[Fragmento proporcionado]

----------

La Jornada 13 de septiembre de 1997

En la plaza llena como nunca, un clamor: ``no están solos''

Hermann Bellinghausen Ť Llegaron los zapatistas de Chiapas y llenaron el Zócalo. Lo llenaron completo. Los ojos lo dicen todo. Y a la vez son indescifrables a través de la ventana del pasamontañas de un manifestante: está por fin, de pronto, ya, en el Zócalo de la ciudad de México.

La imagen monumental del cura Hidalgo en la iluminación al final de Madero tiene más focos que su pueblo, que es uno de los más grandes de la selva Lacandona. Y uno de los que al menos tienen luz.


A Zócalo lleno. Foto: Duilio Rodríguez

La columna está detenida. No puede avanzar más, la plaza se encuentra llena, y es apenas la descubierta de la manifestación más grande que recuerdan varias personas a quienes les pregunté. Veteranos garantizados del Zócalo en pie de lucha.

----------

[Tareas y ejercicios]
- A) En la crónica sobre la llegada de los zapatistas al Zócalo, ¿qué imagen aparece iluminada al final de Madero?
- B) Retoma la crónica sobre la llegada de los zapatistas al Zócalo a partir de su última oración.

[Datos extraídos]
----------

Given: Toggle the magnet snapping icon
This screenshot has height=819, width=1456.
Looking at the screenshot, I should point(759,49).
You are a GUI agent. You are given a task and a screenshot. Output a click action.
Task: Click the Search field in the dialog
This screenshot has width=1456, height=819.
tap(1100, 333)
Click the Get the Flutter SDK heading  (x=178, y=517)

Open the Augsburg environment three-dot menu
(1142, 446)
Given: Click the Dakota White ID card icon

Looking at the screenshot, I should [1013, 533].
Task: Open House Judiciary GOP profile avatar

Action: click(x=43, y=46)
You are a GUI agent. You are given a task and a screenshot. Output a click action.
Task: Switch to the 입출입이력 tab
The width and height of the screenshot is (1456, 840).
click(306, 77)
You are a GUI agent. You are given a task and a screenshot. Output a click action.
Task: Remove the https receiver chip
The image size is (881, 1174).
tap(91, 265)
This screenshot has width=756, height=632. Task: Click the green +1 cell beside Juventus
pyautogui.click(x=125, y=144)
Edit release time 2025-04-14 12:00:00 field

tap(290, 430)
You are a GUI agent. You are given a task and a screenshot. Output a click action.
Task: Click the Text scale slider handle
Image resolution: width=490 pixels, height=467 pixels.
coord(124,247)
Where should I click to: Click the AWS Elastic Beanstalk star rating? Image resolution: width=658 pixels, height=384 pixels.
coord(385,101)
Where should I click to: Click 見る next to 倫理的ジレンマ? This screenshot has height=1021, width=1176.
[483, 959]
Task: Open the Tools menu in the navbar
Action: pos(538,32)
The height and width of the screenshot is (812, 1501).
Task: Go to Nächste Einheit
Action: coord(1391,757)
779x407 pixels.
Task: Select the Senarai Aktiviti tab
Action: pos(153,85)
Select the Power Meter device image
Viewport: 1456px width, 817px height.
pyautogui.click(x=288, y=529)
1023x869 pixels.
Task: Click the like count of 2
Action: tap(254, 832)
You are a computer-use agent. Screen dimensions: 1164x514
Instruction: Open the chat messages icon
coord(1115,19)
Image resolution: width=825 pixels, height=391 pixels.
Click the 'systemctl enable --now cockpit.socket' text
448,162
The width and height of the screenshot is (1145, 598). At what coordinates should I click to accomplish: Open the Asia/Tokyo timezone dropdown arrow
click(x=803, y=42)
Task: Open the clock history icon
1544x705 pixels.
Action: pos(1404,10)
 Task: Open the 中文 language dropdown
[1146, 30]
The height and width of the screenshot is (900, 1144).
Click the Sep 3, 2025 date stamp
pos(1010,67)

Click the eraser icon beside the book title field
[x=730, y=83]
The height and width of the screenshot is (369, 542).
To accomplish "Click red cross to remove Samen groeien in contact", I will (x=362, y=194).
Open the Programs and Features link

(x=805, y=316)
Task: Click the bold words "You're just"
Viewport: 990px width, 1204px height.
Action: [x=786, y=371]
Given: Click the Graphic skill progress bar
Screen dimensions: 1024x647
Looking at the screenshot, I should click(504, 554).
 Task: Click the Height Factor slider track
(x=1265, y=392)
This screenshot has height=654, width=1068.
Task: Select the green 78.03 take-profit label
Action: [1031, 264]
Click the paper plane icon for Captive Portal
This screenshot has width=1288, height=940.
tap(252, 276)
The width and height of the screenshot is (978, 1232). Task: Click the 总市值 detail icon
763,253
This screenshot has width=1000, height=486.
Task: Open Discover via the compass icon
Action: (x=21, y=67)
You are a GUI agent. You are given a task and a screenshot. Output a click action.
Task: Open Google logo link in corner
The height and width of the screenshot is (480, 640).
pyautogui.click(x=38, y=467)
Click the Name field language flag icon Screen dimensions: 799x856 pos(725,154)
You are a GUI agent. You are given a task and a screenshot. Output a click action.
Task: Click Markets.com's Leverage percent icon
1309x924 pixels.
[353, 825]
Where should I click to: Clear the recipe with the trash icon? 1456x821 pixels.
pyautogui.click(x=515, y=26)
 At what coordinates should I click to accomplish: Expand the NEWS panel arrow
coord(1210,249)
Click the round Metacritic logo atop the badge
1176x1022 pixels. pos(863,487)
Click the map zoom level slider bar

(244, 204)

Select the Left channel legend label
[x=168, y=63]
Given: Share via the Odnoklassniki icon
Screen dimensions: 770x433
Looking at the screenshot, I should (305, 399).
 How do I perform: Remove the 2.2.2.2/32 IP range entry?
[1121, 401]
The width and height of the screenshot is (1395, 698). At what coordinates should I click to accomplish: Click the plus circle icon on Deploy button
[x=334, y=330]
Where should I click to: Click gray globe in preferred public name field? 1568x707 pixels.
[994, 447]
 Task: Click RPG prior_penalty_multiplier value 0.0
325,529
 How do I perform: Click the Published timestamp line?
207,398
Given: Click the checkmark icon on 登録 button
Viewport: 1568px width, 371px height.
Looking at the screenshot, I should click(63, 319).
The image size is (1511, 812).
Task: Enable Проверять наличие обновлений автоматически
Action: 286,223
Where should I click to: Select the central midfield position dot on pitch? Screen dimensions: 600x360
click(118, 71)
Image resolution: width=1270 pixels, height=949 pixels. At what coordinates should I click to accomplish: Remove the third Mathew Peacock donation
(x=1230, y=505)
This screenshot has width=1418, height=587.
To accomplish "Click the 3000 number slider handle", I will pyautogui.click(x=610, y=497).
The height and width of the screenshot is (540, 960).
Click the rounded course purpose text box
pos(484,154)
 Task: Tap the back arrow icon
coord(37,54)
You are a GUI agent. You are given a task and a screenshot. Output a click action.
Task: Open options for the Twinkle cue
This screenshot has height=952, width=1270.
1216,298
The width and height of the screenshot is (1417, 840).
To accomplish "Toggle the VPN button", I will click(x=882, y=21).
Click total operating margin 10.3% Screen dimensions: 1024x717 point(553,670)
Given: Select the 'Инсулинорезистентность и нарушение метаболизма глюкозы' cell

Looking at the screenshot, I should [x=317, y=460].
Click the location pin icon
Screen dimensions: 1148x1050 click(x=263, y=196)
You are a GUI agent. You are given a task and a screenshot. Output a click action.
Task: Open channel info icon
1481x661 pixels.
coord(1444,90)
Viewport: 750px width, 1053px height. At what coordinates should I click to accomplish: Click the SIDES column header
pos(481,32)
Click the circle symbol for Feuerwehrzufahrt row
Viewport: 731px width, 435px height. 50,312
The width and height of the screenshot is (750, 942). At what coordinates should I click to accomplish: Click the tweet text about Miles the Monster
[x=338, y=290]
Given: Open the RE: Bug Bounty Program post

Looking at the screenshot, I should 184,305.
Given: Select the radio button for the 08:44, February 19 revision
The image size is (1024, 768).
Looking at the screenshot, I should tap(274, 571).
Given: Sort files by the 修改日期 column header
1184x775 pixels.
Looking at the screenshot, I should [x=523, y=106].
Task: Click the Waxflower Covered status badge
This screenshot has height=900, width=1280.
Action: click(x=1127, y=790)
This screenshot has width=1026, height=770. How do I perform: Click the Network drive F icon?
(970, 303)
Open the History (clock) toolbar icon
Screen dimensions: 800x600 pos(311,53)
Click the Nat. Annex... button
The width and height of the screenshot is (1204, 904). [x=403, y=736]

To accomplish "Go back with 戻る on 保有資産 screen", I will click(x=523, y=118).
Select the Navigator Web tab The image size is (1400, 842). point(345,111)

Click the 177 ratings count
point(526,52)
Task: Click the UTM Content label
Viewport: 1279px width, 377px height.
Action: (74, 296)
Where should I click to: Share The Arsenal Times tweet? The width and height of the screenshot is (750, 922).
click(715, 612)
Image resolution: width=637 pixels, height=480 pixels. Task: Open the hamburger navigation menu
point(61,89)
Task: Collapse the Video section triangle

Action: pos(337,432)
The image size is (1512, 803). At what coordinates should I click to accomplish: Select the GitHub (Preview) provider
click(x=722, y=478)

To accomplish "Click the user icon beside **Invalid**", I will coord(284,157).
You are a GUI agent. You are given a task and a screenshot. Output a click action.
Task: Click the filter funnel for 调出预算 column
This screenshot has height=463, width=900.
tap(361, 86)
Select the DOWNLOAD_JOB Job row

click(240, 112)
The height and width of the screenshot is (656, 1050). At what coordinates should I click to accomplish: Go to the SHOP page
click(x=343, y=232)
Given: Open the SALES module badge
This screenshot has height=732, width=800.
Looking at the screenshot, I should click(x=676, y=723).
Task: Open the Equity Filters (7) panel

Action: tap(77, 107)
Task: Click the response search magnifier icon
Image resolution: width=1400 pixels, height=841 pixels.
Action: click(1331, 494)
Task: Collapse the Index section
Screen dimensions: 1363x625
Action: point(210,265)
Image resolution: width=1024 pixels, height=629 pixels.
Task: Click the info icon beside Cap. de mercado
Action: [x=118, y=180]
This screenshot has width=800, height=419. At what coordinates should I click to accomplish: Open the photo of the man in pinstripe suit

----------

[Resultados por tarea]
- A) La imagen monumental del cura Hidalgo.

- B)
El joven zapatista, que viste una camisa vieja y unos pantalones que hace tiempo recibió de segunda mano, ha mirado harto edificio y un cielo de color muy raro. Mucha gente, mucho ruido. Y de pronto, toda esa gente de la ciudad que lo rodea se pone a aplaudir. Aplaudir en serio, recio. Chiflan. Mucho aplauden y gritan ``no están solos'' al EZLN, o sea a él, que al rato dobla en el hotel Majestic y se encuentra con dos cosas arriba de sus ojos, que no puede bajar. Está todo tan amarillo.

Una es la luna, vieja conocida. Poco más a la izquierda, la otra: una bandera de México grandísima y altísima. Nunca imaginó que existiera una bandera tan dueña del cielo. Y hace mucho aire. Son las 8 de la noche.

Un paso más, y ya llegó a donde vino desde su comunidad. Lo descubre muy iluminado, con banderas y héroes y una campana dorada de pura luz y tan grande como una loma de su campo.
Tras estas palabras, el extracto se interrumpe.